(Records from a data collection)
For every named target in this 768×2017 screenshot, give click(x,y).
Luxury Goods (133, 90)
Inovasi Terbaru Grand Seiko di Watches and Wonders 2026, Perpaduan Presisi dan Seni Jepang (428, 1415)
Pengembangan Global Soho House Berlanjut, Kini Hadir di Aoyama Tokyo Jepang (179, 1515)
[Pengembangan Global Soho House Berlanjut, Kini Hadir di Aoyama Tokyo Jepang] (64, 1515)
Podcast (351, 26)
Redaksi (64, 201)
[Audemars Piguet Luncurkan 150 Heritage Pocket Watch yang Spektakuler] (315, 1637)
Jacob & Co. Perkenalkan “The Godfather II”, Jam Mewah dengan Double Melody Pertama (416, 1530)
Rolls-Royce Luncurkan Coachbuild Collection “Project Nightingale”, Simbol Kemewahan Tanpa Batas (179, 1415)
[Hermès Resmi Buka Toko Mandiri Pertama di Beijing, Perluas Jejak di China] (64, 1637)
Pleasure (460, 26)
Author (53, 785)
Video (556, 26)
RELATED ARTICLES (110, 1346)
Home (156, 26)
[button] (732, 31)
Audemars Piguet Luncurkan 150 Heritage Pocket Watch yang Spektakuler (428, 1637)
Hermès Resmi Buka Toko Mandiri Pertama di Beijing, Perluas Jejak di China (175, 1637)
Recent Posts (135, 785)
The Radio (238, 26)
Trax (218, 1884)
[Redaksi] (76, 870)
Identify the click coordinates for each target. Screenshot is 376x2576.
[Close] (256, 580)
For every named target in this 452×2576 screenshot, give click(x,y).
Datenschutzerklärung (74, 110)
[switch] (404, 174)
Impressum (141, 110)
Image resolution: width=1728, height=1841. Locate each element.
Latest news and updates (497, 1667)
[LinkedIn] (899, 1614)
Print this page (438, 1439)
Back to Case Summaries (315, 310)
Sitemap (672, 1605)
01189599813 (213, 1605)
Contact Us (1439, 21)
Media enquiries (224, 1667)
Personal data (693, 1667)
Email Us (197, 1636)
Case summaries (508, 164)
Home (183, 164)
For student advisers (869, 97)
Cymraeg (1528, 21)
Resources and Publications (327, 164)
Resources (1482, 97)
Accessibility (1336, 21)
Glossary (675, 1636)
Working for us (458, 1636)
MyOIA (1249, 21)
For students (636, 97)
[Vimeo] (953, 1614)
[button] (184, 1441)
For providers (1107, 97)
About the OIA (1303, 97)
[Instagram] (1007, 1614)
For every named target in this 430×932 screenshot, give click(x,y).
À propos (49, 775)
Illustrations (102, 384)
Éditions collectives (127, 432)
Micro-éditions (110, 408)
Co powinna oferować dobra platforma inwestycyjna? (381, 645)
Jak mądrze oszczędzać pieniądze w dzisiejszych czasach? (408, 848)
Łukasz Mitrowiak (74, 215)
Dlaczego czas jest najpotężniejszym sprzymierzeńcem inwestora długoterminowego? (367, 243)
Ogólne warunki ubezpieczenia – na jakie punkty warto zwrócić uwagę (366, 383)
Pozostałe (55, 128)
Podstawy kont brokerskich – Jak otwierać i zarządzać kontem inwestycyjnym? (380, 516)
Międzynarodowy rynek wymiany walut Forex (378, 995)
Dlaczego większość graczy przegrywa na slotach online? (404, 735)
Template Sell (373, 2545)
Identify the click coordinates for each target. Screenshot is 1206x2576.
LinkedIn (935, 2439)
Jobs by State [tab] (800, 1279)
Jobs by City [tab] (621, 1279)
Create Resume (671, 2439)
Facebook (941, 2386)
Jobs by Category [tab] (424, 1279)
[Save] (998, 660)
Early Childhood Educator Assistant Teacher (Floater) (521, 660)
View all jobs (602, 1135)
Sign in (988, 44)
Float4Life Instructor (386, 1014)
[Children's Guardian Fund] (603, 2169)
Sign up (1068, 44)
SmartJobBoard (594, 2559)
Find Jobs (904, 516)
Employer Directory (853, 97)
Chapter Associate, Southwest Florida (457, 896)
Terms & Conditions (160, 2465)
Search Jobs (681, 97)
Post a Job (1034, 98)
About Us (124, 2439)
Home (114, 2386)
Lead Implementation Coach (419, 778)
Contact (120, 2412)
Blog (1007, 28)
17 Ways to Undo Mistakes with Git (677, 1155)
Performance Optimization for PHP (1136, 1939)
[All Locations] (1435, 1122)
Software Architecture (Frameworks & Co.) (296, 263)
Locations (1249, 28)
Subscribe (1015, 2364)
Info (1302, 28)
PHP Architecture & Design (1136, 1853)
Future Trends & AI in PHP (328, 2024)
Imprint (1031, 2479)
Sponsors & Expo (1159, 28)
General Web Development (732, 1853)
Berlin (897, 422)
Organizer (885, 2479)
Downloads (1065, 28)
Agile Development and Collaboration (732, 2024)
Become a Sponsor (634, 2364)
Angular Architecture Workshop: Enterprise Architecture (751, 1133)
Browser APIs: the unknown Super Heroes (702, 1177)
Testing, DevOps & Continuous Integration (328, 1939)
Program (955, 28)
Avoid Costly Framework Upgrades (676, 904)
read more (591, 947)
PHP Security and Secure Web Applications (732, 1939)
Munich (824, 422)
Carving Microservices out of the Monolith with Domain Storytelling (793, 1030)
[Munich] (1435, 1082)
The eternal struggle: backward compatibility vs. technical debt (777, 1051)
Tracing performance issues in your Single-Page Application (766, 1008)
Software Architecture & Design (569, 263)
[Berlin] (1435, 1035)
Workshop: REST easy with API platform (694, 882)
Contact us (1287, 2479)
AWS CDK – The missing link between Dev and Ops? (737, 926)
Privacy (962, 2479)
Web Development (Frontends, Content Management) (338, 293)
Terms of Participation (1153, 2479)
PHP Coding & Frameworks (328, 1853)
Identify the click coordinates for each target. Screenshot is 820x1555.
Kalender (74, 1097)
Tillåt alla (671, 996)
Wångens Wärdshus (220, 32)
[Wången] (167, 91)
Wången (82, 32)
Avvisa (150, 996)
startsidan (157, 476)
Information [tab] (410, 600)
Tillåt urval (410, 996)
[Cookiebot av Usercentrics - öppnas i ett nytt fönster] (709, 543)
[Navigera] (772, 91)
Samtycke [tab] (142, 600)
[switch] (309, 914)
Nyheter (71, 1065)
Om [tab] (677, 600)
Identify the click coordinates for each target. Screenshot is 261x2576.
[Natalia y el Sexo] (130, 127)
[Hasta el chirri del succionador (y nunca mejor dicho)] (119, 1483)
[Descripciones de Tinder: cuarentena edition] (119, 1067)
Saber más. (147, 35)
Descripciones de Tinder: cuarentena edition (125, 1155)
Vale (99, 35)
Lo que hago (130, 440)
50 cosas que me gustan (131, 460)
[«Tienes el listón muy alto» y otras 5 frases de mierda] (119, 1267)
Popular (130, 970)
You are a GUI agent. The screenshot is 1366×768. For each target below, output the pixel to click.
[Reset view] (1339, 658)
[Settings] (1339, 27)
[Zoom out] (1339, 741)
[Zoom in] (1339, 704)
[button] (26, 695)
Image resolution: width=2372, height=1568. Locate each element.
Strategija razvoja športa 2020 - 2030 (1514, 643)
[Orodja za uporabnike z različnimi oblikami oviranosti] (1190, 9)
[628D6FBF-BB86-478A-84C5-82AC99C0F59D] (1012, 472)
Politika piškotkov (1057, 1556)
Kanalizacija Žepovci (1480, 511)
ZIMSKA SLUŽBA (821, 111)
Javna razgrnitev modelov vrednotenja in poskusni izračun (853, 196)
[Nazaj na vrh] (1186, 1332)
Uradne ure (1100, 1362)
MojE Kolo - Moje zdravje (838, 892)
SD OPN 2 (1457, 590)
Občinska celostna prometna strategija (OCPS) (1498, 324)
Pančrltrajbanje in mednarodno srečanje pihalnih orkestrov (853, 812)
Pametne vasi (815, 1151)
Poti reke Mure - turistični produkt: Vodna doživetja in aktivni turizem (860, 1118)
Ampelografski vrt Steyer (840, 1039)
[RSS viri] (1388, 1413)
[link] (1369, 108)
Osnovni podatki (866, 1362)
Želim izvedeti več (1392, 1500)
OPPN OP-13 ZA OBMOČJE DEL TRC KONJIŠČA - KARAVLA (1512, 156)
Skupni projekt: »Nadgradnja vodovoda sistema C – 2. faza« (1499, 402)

- Exercise objective -
Please reproduce, exactly as they appear above, the lines from the line containing "Contact us (1287, 2479)" up to and including the line containing "Ampelografski vrt Steyer (840, 1039)".

- Exercise result -
Contact us (1287, 2479)
AWS CDK – The missing link between Dev and Ops? (737, 926)
Privacy (962, 2479)
Web Development (Frontends, Content Management) (338, 293)
Terms of Participation (1153, 2479)
PHP Coding & Frameworks (328, 1853)
Identify the click coordinates for each target. Screenshot is 820x1555.
Kalender (74, 1097)
Tillåt alla (671, 996)
Wångens Wärdshus (220, 32)
[Wången] (167, 91)
Wången (82, 32)
Avvisa (150, 996)
startsidan (157, 476)
Information [tab] (410, 600)
Tillåt urval (410, 996)
[Cookiebot av Usercentrics - öppnas i ett nytt fönster] (709, 543)
[Navigera] (772, 91)
Samtycke [tab] (142, 600)
[switch] (309, 914)
Nyheter (71, 1065)
Om [tab] (677, 600)
Identify the click coordinates for each target. Screenshot is 261x2576.
[Natalia y el Sexo] (130, 127)
[Hasta el chirri del succionador (y nunca mejor dicho)] (119, 1483)
[Descripciones de Tinder: cuarentena edition] (119, 1067)
Saber más. (147, 35)
Descripciones de Tinder: cuarentena edition (125, 1155)
Vale (99, 35)
Lo que hago (130, 440)
50 cosas que me gustan (131, 460)
[«Tienes el listón muy alto» y otras 5 frases de mierda] (119, 1267)
Popular (130, 970)
You are a GUI agent. The screenshot is 1366×768. For each target below, output the pixel to click.
[Reset view] (1339, 658)
[Settings] (1339, 27)
[Zoom out] (1339, 741)
[Zoom in] (1339, 704)
[button] (26, 695)
Image resolution: width=2372, height=1568. Locate each element.
Strategija razvoja športa 2020 - 2030 (1514, 643)
[Orodja za uporabnike z različnimi oblikami oviranosti] (1190, 9)
[628D6FBF-BB86-478A-84C5-82AC99C0F59D] (1012, 472)
Politika piškotkov (1057, 1556)
Kanalizacija Žepovci (1480, 511)
ZIMSKA SLUŽBA (821, 111)
Javna razgrnitev modelov vrednotenja in poskusni izračun (853, 196)
[Nazaj na vrh] (1186, 1332)
Uradne ure (1100, 1362)
MojE Kolo - Moje zdravje (838, 892)
SD OPN 2 (1457, 590)
Občinska celostna prometna strategija (OCPS) (1498, 324)
Pančrltrajbanje in mednarodno srečanje pihalnih orkestrov (853, 812)
Pametne vasi (815, 1151)
Poti reke Mure - turistični produkt: Vodna doživetja in aktivni turizem (860, 1118)
Ampelografski vrt Steyer (840, 1039)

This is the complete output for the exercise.